--- GOALS ---
A. In the court opinion, what offender score was Gregory Thomas's sentence based on?
B. Which RCW sections does the court opinion cite? Give each section number once, leaving out subsections.
C. Continue the court opinion on Gregory Thomas's sentencing from the point where it stops.

135 Wash. App. 474 | Wash. Ct. App. | 2006
¶1 Gregory Thomas contends the sentencing court’s decision to include out-of-state convictions in the calculation of his offender score violated his constitutional and due process rights to a jury trial. In the alternative, Thomas argues the State failed to prove the out-of-state California convictions for burglary and receiving stolen property were comparable to a Washington crime. Under Apprendi v. New Jersey, 530 U.S. 466, 491-92, 120 S. Ct. 2348, 147 L. Ed. 2d 435 (2000), and Blakely v. Washington, 542 U.S. 296, 124 S. Ct. 2531, 159 L. Ed. 2d 403 (2004), a sentencing court does not violate a defendant’s right to a jury trial by determining whether out-of-state convictions are comparable, and the court can engage in limited fact finding as long as the relevant facts were proved beyond a reasonable doubt or admitted or stipulated to by the defendant. Here, the State concedes the California crime of burglary is not legally comparable because the Washington crime requires proof of unlawful entry. But the State argues
FACTS
¶2 In 2001, Gregory Thomas was convicted by a jury of two counts of second degree robbery while armed with a firearm and one count of unlawful possession of a firearm. Second degree robbery is a class B felony with a statutory maximum sentence of 10 years. RCW 9A.56.210(2); RCW 9A.20.021(l)(b). Unlawful possession of a firearm is a class C felony with a statutory maximum sentence of five years. RCW 9.41.040(2)(b); RCW 9A.20.021(l)(c). Based on an offender score of 14, the court imposed concurrent 84-month sentences for the robbery convictions, plus two mandatory 36-month firearm sentence enhancements to be served consecutively to each robbery sentence as required by former RCW 9.94A.310 (2000).

--- DATA PROVIDED ---

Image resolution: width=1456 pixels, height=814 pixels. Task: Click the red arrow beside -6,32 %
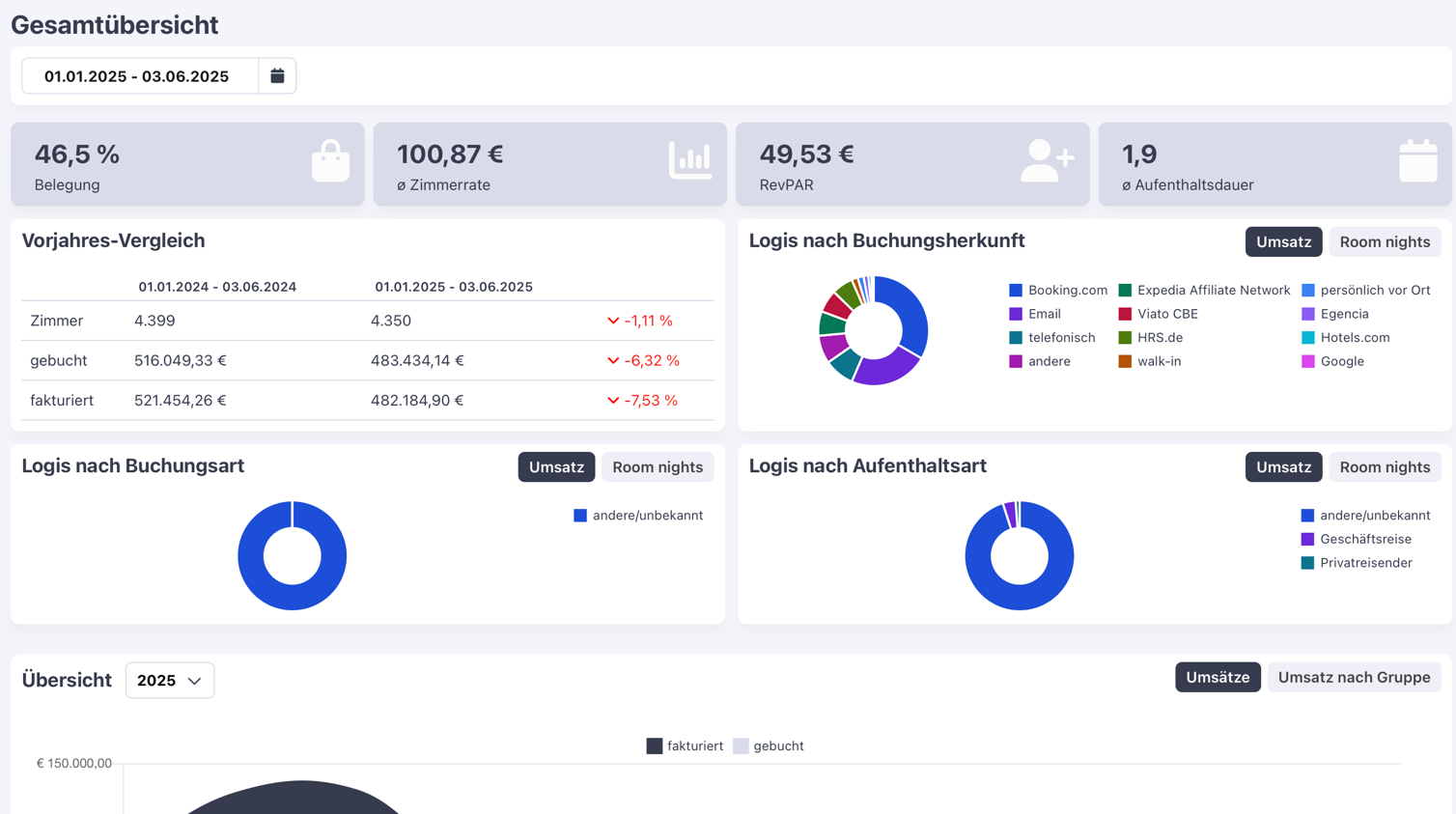click(x=613, y=360)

--- RESULTS OF THE TASKS ---
A. 14

B. RCW 9A.56.210, RCW 9A.20.021, RCW 9.41.040, former RCW 9.94A.310

C.
¶3 In 2004, Thomas filed a personal restraint petition challenging the court’s calculation of his offender score.
¶4 On remand, the State argued Thomas had an offender score of 8 based on five prior convictions: a 1980 California conviction for burglary, a 1982 California conviction for burglary, a 1992 California conviction for receiving stolen property, a 1995 Washington conviction for bail jumping, and a 1997 Washington conviction for possession of stolen property.
¶5 The defense argued that the 1980 and the 1982 California burglary convictions were not comparable to the Washington crime of burglary and should not be included in Thomas’s offender score. Unlike Washington’s burglary statute, the California crime of burglary encompasses a broader range of property and does not require proof that the defendant entered or remained unlawfully. California’s law only requires the defendant enter with intent to commit larceny or any felony.
¶6 Even if the crimes were not legally comparable, the State argued that Thomas’s California burglary convictions were factually comparable to the Washington crime of burglary and should be included in his offender score. To prove Thomas’s conduct was factually comparable, the State submitted certified copies of the California court records. For Thomas’s 1980 California burglary conviction, the State submitted charging documents and the judgment on plea of guilty.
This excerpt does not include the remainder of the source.